Gold fell for a third session on Friday, weighed down by higher yields and a steady dollar, but stayed above the key $2,000 level on expectations of rate cuts towards the end the year.

Spot gold was down 0.6% to $2,004.15 per ounce, as of 1149 GMT, shedding 0.6% so far in the week. U.S. gold futures also fell 0.6%, to $2,006.60.

Gold's losses were limited by concerns over the U.S. debt ceiling issue and lingering worries about the country's banking sector, said Lukman Otunuga, a senior research analyst at FXTM.

Safe-haven bullion tends to gain during times of economic or financial uncertainty.

There is a 90% chance of the U.S Federal Reserve holding rates at its current level in June.

Traders have practically priced in a 25 basis-point cut by September, while the bullish sentiment in the gold market still stands strong over expectations of the Fed cutting rates later this year, Otunuga said.

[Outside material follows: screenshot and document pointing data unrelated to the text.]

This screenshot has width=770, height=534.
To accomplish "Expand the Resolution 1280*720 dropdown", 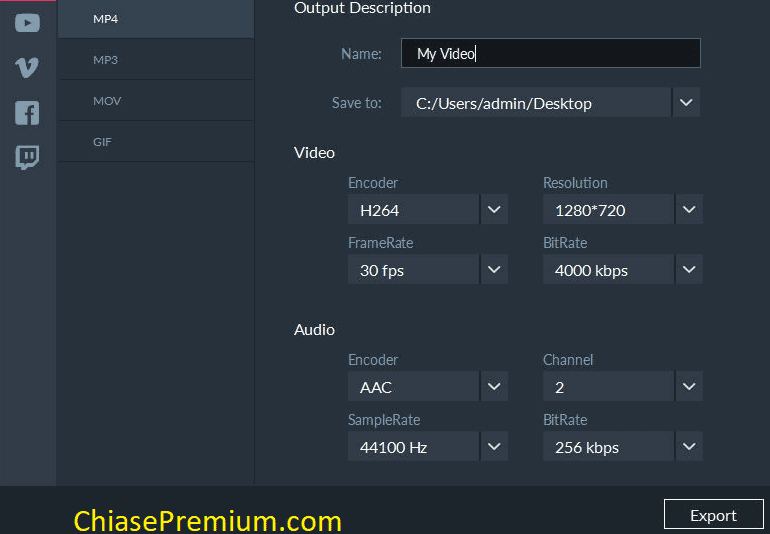I will (689, 210).
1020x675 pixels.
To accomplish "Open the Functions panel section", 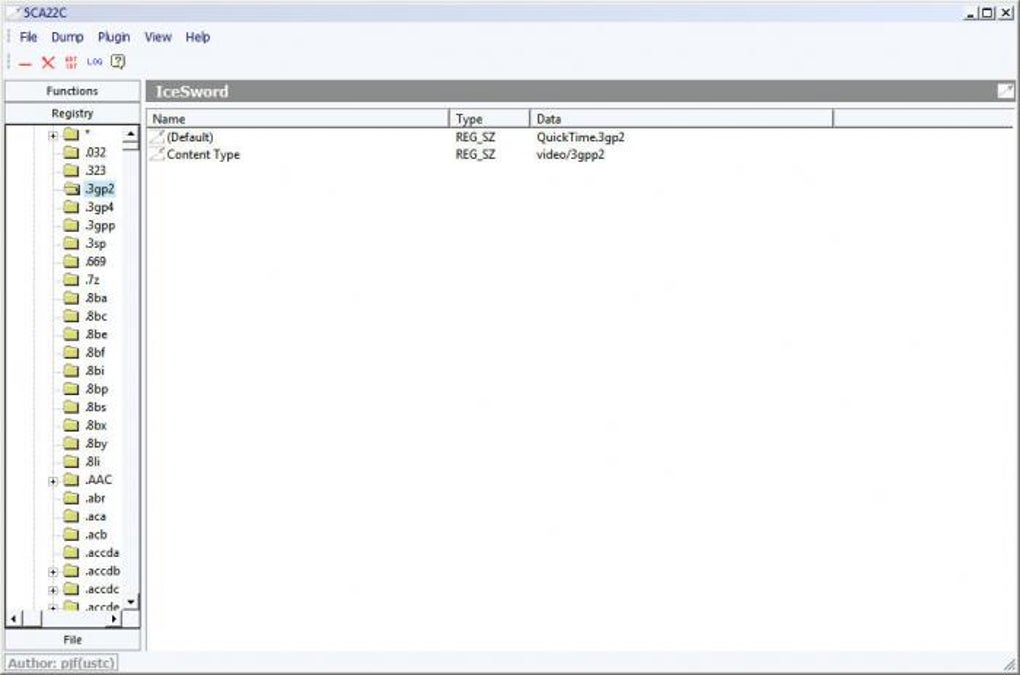I will pyautogui.click(x=72, y=91).
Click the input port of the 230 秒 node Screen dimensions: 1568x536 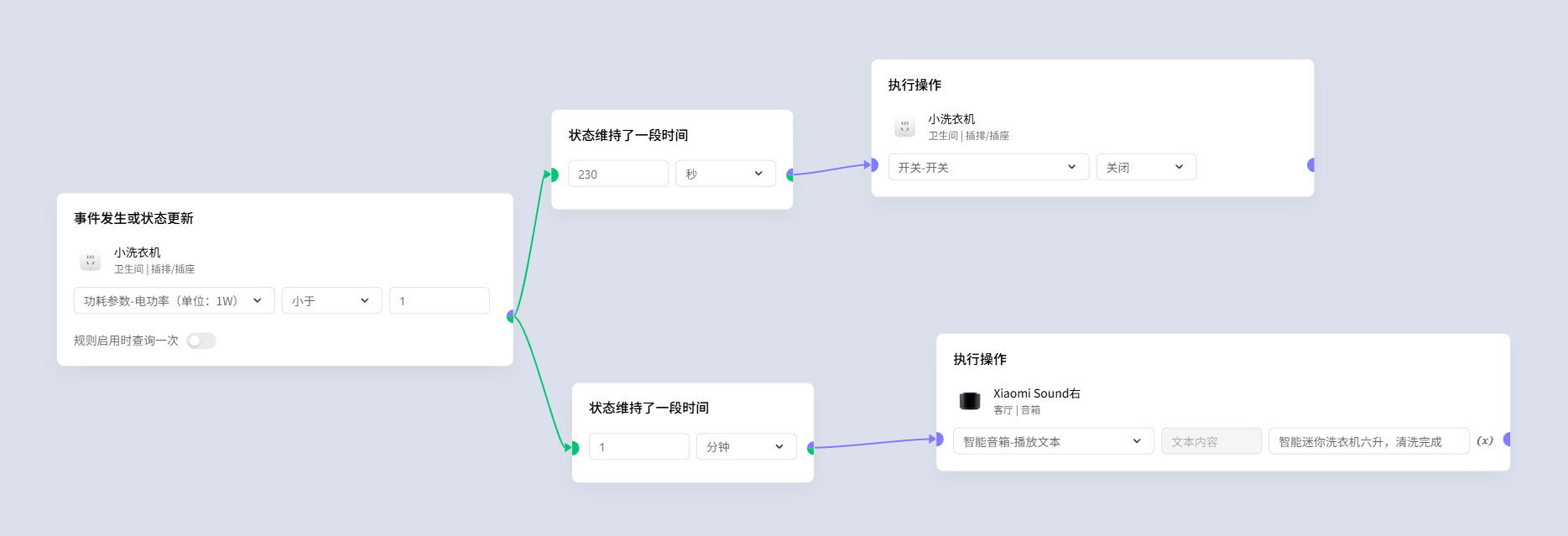tap(553, 174)
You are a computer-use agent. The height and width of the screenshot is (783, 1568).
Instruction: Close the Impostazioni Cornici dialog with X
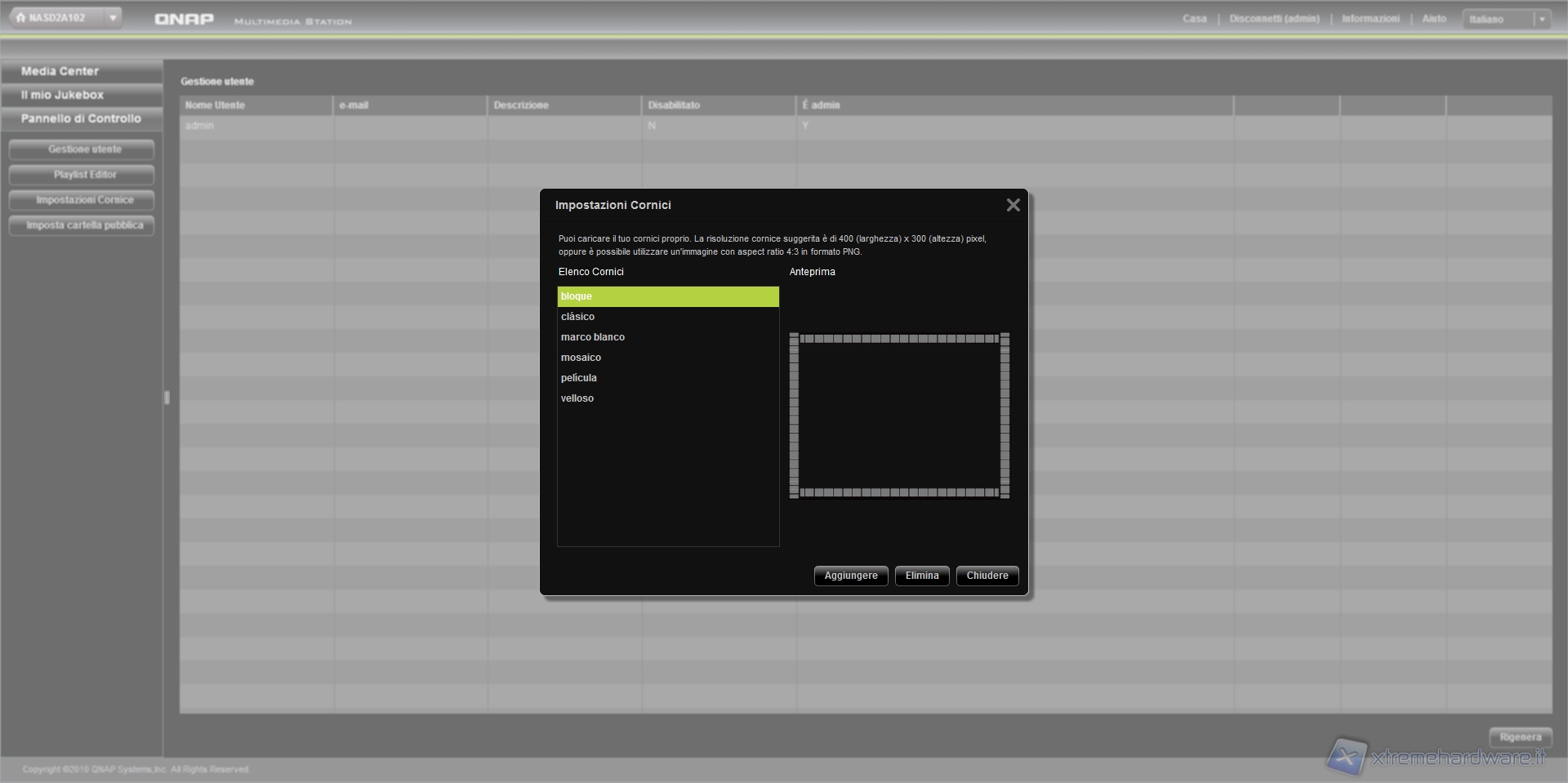tap(1013, 205)
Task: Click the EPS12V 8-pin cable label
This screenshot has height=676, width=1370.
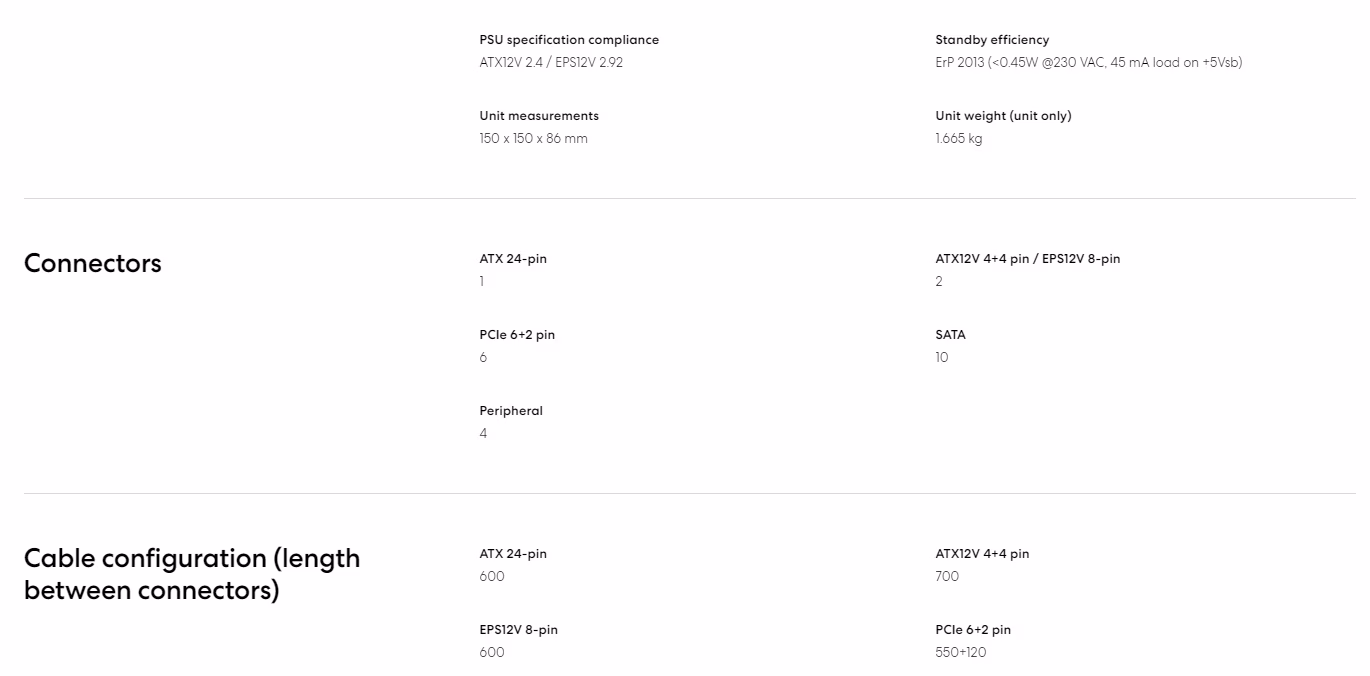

Fed Governor Michelle Bowman, however, reiterated the central bank's stance on raising rates if necessary to fight still-high inflation.

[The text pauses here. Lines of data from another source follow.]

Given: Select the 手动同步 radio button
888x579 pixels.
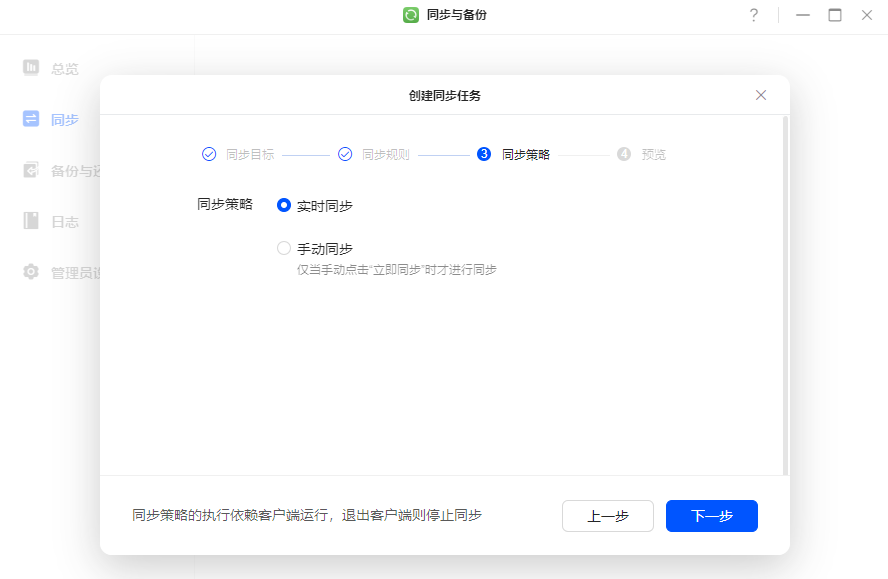Looking at the screenshot, I should [284, 248].
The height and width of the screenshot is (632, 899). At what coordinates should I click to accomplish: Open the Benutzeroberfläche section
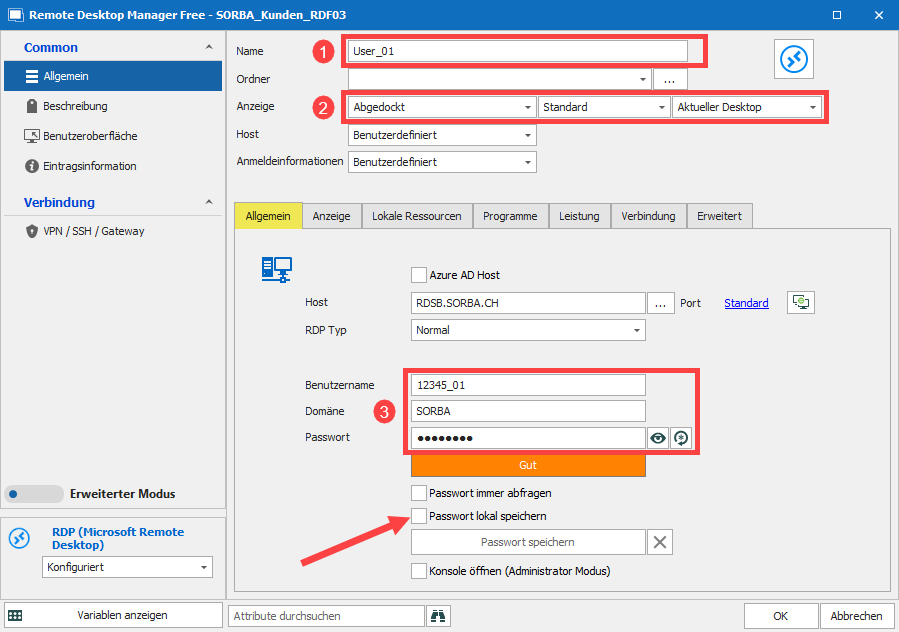(x=90, y=136)
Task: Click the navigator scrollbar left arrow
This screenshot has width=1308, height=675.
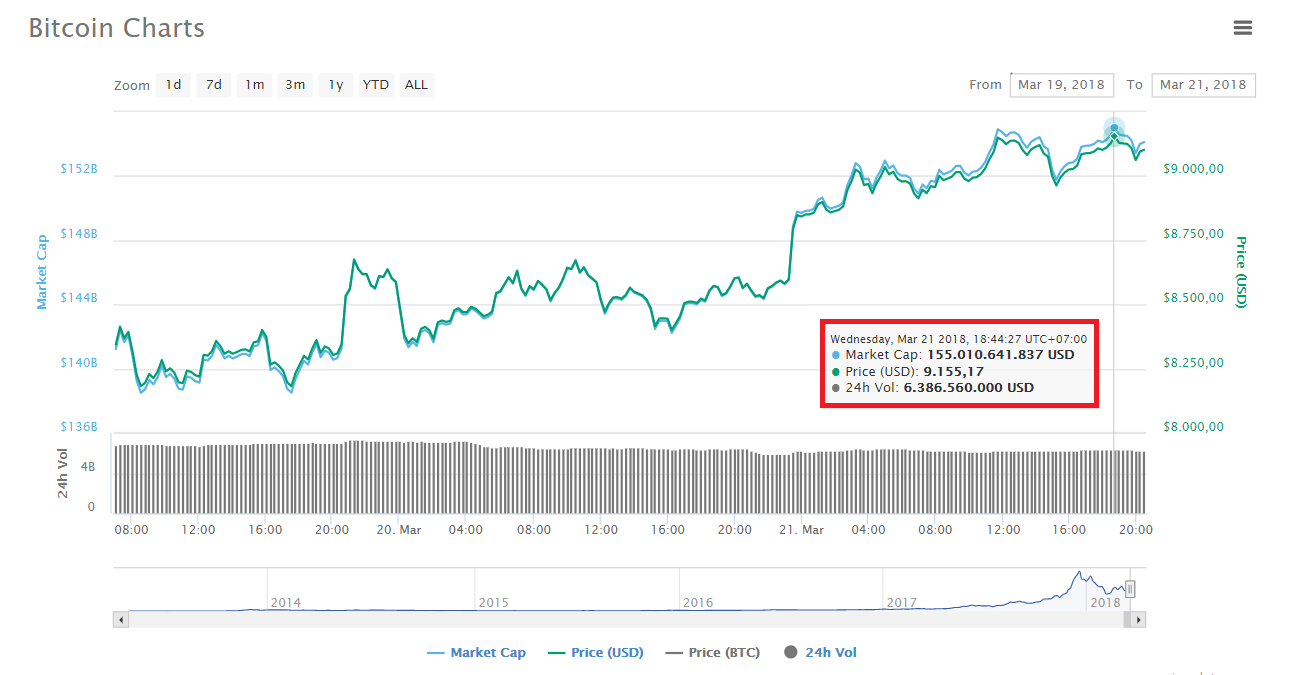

Higher interest rates weigh on gold, which bears no interest.

The dollar was up 0.2%, hitting its highest in more than a week and on track for its biggest weekly rise since late February. A stronger dollar makes bullion more expensive for holders of other currencies.

Benchmark 10-year yields were higher on the day, but set for a third weekly fall.

While gold could touch record territory at some point, the focus is now on key support zones, the first of which is $1,950-$1,970, where prices faced repeated pushbacks in recent months, Craig Erlam, a senior market analyst at OANDA, said in a note.

Spot silver fell 1.3% to $23.86 per ounce, platinum dropped 1.1% to $1,081.83, while palladium gained 0.8% to $1,562.92.